Maka dengan demikian, jika kita asumsikan dengan jumlah penduduk Indonesia yang saat ini berkisar 237 juta jiwa, jumlah ideal wirausahawan Indonesia semestinya ada dalam kisaran 4.740.000 jiwa. Dan faktanya hari ini, menurut Himpunan Pengusaha Muda Indonesia (HIPMI), Indonesia hanya memiliki wirausahwan sekitar 568.800 (0,24% dari jumlah penduduk antara tua dan muda) saja. Jadi kekosongan wirausahawan di Indonesia ini amat besar, dan masih kekurangan sekitar 4.171.200 jiwa lagi untuk mencapai angka 2%. Dan ironisnya, jumlah wirausahawan muda di Indonesia masih amat rendah hanya berada dalam kisaran 0,18% saja. 

Fatalnya, menurut data dari Kementerian Pendidikan Nasional memperlihatkan bahwa sebagian besar lulusan Sekolah Menengah Atas (SMA) sebanyak 60,87% dan lulusan Perguruan Tinggi (PT) sebanyak 83,18% masih didominasi dengan keinginan tinggi untuk menjadi pegawai atau karyawan dibandingkan menjadi wirausahawan. 

Padahal, meminjam konsepsi David Mc Clelland, bahwa idealnya negara yang ingin maju mesti memiliki (minimal) 2% dari total penduduk sebagai entrepreneur atau wirausahawan.
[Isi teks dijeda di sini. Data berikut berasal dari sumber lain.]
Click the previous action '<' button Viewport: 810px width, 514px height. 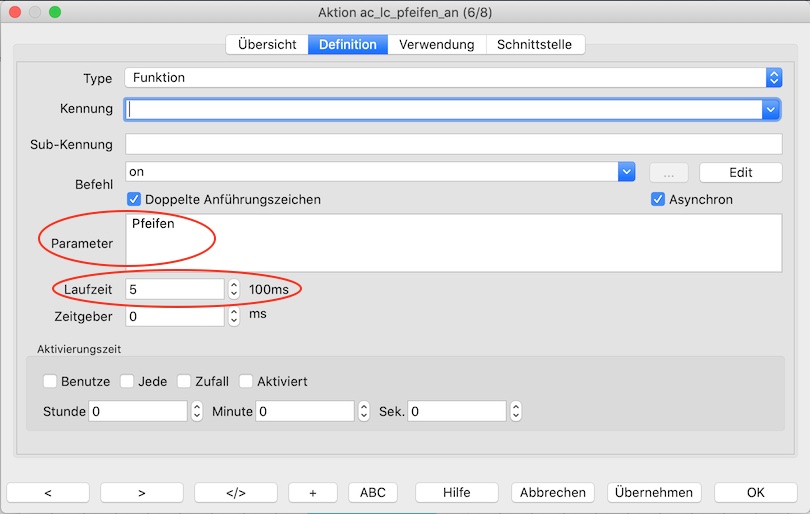coord(48,492)
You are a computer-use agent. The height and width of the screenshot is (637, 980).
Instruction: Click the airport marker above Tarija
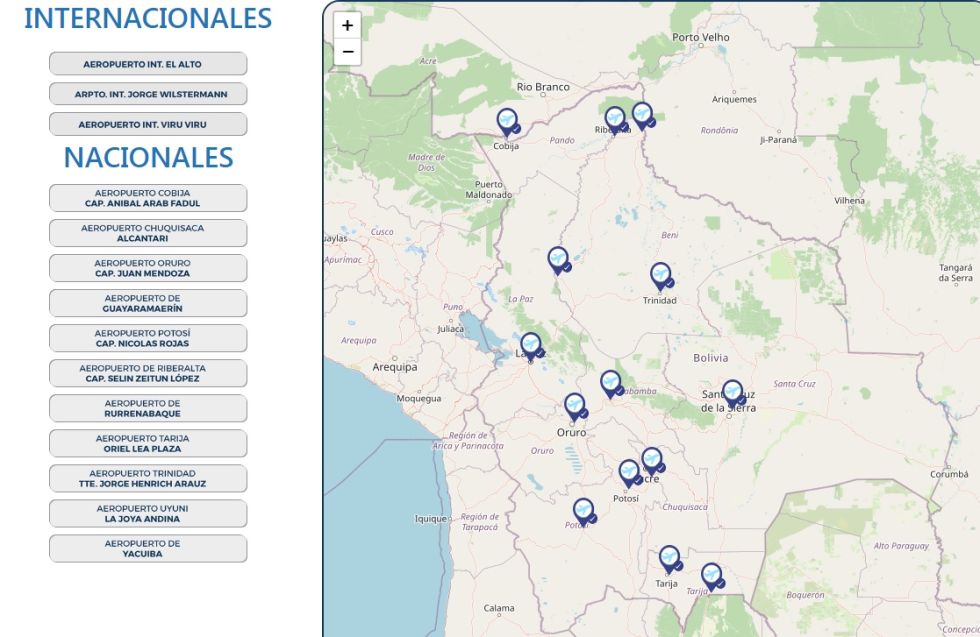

Faktanya di Indonesia, yang memiliki kekayaan sumberdaya alam melimpah ini jumlah pengusahanya masih dalam kisaran 0,24% dari total penduduk. Jika kita bandingkan dengan pengusaha di beberapa Negara lain, misalnya Singapura, ia sudah memiliki wirausahawan mencapai 7,2%, Malaysia 2,1%, Thailand 4,1%, Korea Selatan 4,0%, dan Amerika Serikat 11,5%. 

Oleh karenanya, NU sebagai ormas Islam terbesar di Indonesia dan dunia, mesti gegap gempita untuk mendorong dan mengaplikasikan watak Islam yang—selain inklusif juga—entrepreneurship. Maka rekomendasi saya untuk hal ini adalah; Pertama, pendidikan entrepreneurship mesti dimasukkan dan dimodifikasi secara intens ke dalam kurikulum pendidikan nasional. Setiap instansi pendidikan, mulai dari tingkat pendidikan anak usia dini (PAUD) hingga perguruan tinggi (PT) harus mengilhami pendidikan entrepeneurship sedini mungkin. 

Kedua, pemerintah melalui Kementerian Perdagangan, Kementerian Koperasi dan UMKM, dan instansi lain yang terkait untuk merancang regulasi yang khusus untuk mewujudkan gerakan entrepreneurship secara nasional dan masal. Pelaksanaannya harus integratif dan berkelanjutan. Ada pengawasan secara berkala dan pelatihan secara terus menerus. 

Ketiga, memfokuskan garapan pembangunan nasional dengan menggerakkan pemberdayaan UMKM dan koperasi  untuk masyarakat lapisan menengah ke bawah. Upaya ini disesuaikan dengan potensi lokal daerah setempat. 

Keempat, semua elemen masyarakat dan lembaga-lembaga apapun, termasuk di dalamnya NU—Muslimat, Fatayat, GP Ansor, IPNU-IPPNU, dan lain-lain—untuk secara integratif menggalakkan pemberdayaan berbasis entrepreneurship kepada masyarakat sesuai dengan objek garapannya masing-masing. 

Untuk mengakhiri tulisan ini, saya ingat bahwa Nabi Muhammad Saw bersabda, “Kehidupan itu ada sepuluh bagian. Sembilan bagian terdapat dalam perdagangan, dan satu bagian dalam bidang lain”. Demikian. Wallahu’alam bi al-Shawab.

 

 

* Ketua LP3M STID Al-Biruni Cirebon-Khadim al-Ma’had Pesantren Raudlatuth Tholibin, Babakan, Ciwaringin, Cirebon.